A GROUP of MPs have concluded that Boris Johnson’s handling of the Covid-19 outbreak was “one of the worst public health failures in UK history”. This will be a surprise to nobody who knows even a little about Boris Johnson. An inept, lazy buffoon and liar.
His response to such accusations of social murder was silence. Instead he preferred to go on holiday to a villa reportedly owned by a millionaire Tory donor. Sunning himself while millions are plunged into poverty is exactly what Boris Johnson does.
His apologists will say that he “deserves” a holiday as he is at risk of “burnout”. How exactly this slothful imbecile will be “burnt-out” is something of a mystery; he does little work as it is.
The Tory tribalists at the Daily Mail even compared Johnson to Churchill due to the fact he was painting. A more apt comparison would have been to Idi Amin.
READ MORE: SNP urge UK Government to accelerate public Covid inquiry
Every time some British Unionist “leftist” demands the Scottish Government use powers it doesn’t have to ameliorate Tory government cuts, they implicitly accept the Union has failed.
The British “left” are Boris Johnson’s complicit enablers. Everyone including the Trident renewer “Saint” Jeremy Corbyn supported Johnson by supporting the Union.
It seems that Sturgeon will finally decide to attempt to have an independence referendum in late 2023. This is too late and gives the British state two years to fabricate false scare stories. All aided and abetted by the British Unionist Labour Party. All in exchange for peerages.
A short campaign is preferable, as two winters without fuel for many is too much for millions of Scottish voters.
Alan Hinnrichs
Dundee
AS usual, when a difficult situation kicks off our fantastic, world-beating prime minister slopes off.
John Jamieson
South Queensferry
WITH reportedly 60% of those receiving benefits in full-time work but too poor to properly warm their homes and feed themselves and their families, and a Tory MP who is unable apparently to live on £81,000 plus astronomical expenses voting to remove £20/week from their already frugal, inadequate budget, how does this end?
After myriad Tory, asset-stripping years, and now a catastrophic Johnson Brexit, the UK feels broken.
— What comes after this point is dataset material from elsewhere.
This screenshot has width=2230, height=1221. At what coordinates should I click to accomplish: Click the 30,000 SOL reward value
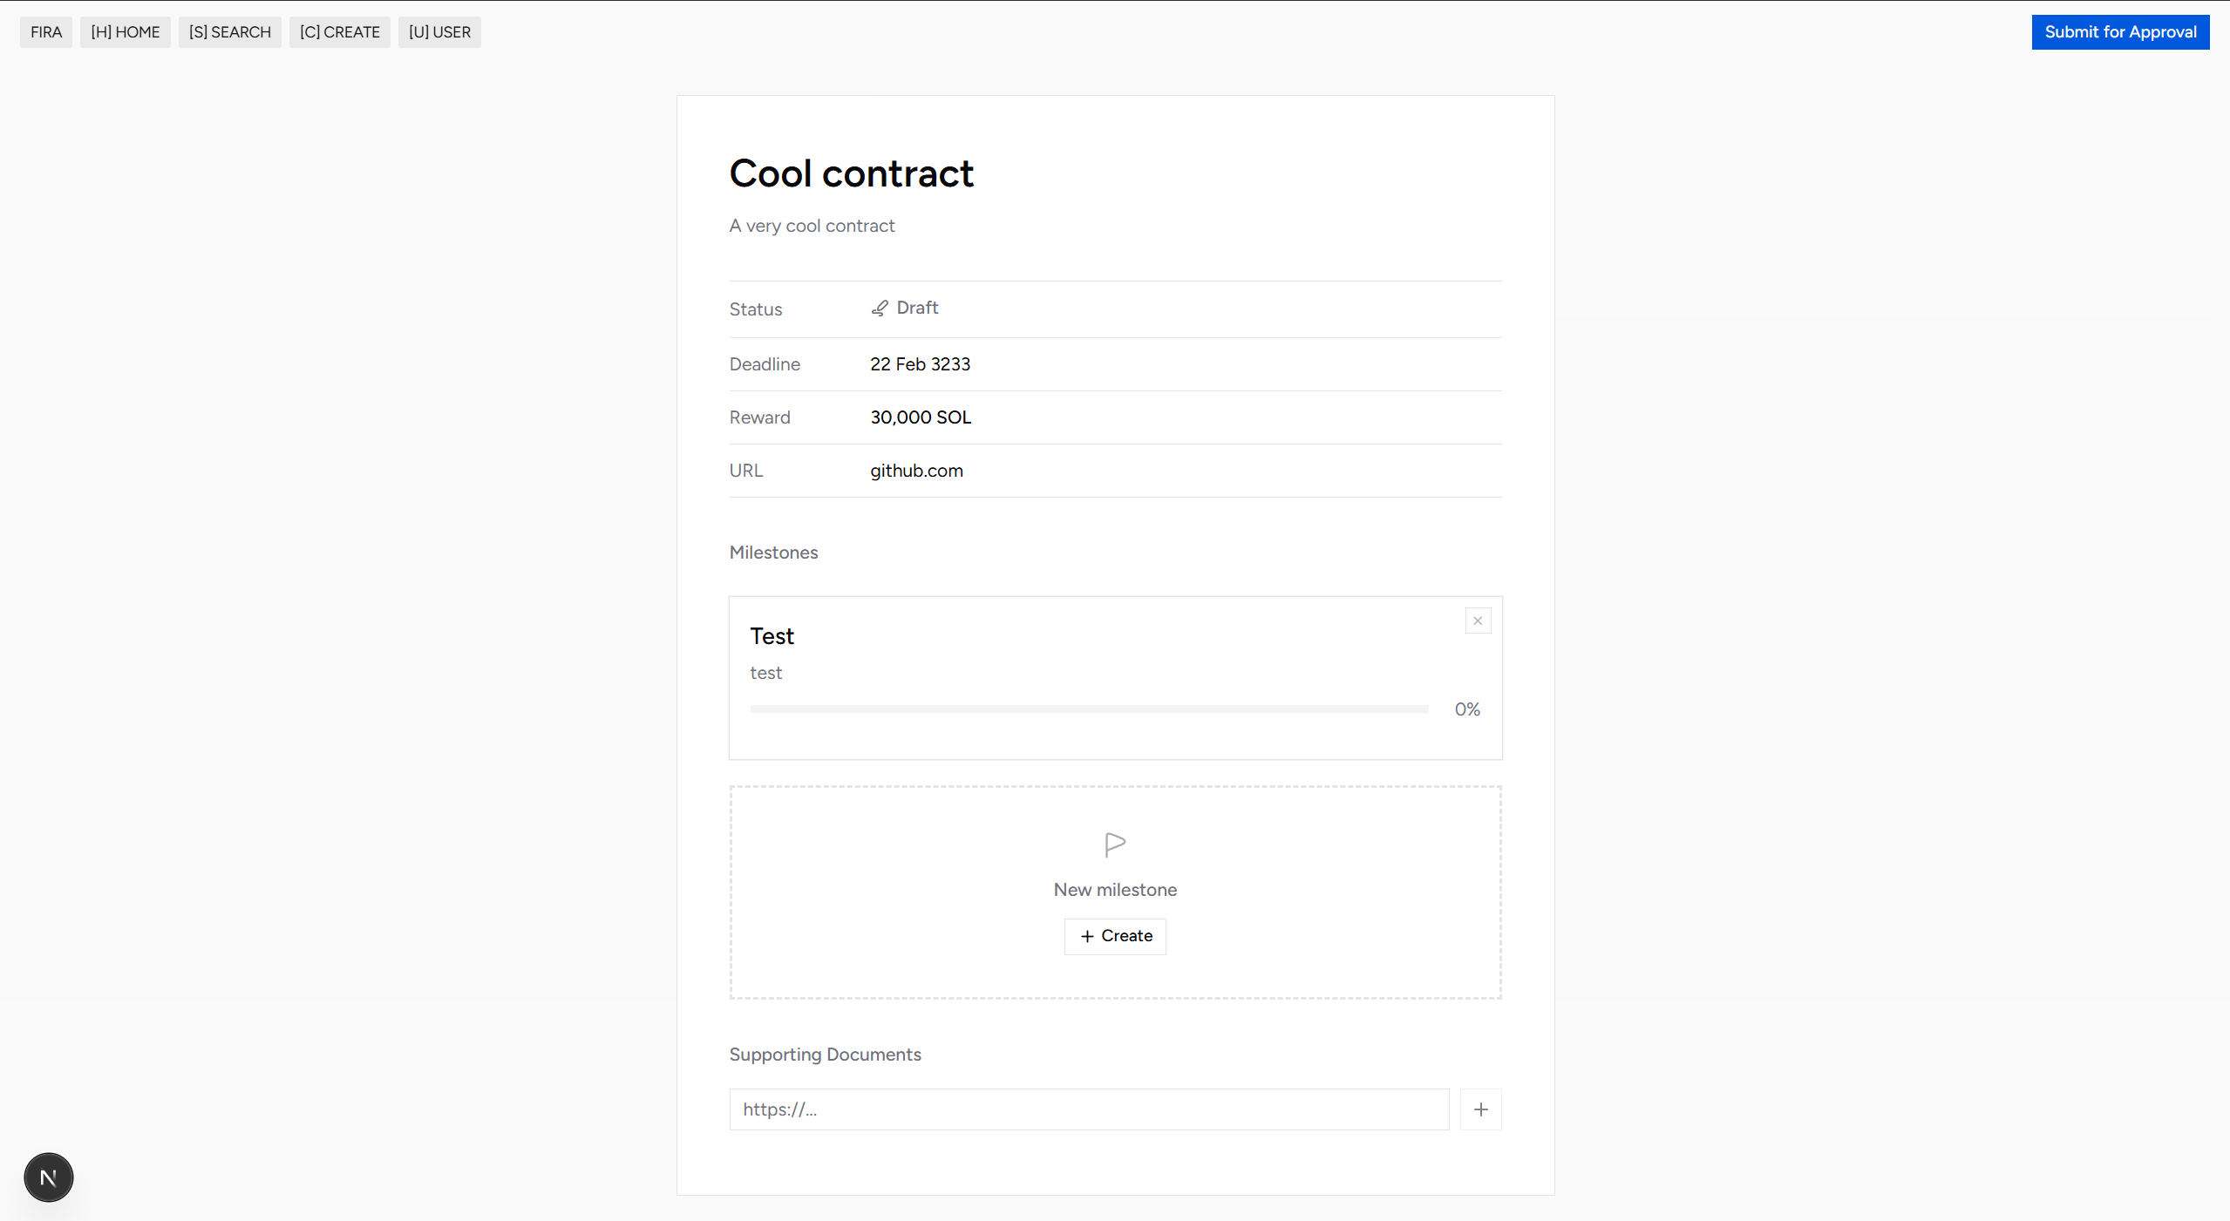click(921, 417)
Not just politically split – which, as an ardent Scottish independence supporter, I surely believe – but operationally broken too, like never before.
READ MORE: Changes to Universal Credit payment dates for Christmas 2021 confirmed
Rising fuel prices, commodity shortages, rampant inflation (well beyond public-sector pay increases), widening discrepancies between rich and poor regarding health outcomes and life expectancy (although we have it on good authority that we should ignore that metric), the empty slaughter of thousands and thousands of animals reared for food (as part of the Johnson “plan” and again while people go hungry), businesses going under unable to export their produce, businesses going under unable to import reliable supplies, unharvested food rotting in the fields – the list goes on and on.
On and on and out of our control. In this case, if the polls are to be believed, the English electorate care little, while we seem to be watching helplessly from the sidelines as people suffer and our economy tanks.
So if Scotland can’t or won’t make concrete moves to get out of this soon, well...? This is now make or break, for we are surely out of time.
I Easton
Glasgow
THE phrase “Let them eat cake” is often attributed to French queen Marie Antoinette, but there is no evidence that she ever uttered it, and it is now generally regarded as a journalistic cliche. However she was eventually executed on October 16 1793 by guillotine, on the Place de la Revolution. During the revolution, she became known as Madame Déficit because the country’s financial crisis was blamed on her lavish spending and her opposition to the social and financial reforms of the time.
Almost exactly 228 years later her moral values, lifestyle and political beliefs are alive and well in the UK Tory Party. Rees-Mogg, Ross, Johnson and their supporters are no longer able to send our children up chimneys or down mines, but they are happy to see them go hungry and live in cold homes their parents cannot afford to heat properly.
READ MORE: Food bank donations are needed now more than ever as benefit cuts bite
In September 2017 during an interview on LBC radio, Rees-Mogg said that the rise in the usage of food banks in the UK was “rather uplifting”. Given that the recent cut of £20 in Universal Credit will result in a corresponding, and predictable, increase in food bank usage, Jacob will no doubt be well uplifted.
Billions of pounds have been handed over to Tory donors for Covid-related contracts in the past two years, some of them dubious in nature. A small part of this could have been used to maintain the £20 Universal Credit uplift. Increases in gas and electricity prices, food, National Insurance and probably council tax are soon about to drive many more families into debt and misery.
These days, mes amis, clearly we need a little more liberty, equality, and fraternity and un référendum sur l’indépendance de l’Écosse.
Brian Lawson
Paisley
THE rise in gas prices is entirely the wholesalers upping their profits. The gas still comes from the same well heads as before. There has been no rise in production COSTS.
William Purvis
via email
SATURDAY’S crossword in the I newspaper. Three down: Worthless matter. Answer: Dross. Have they been reading The National?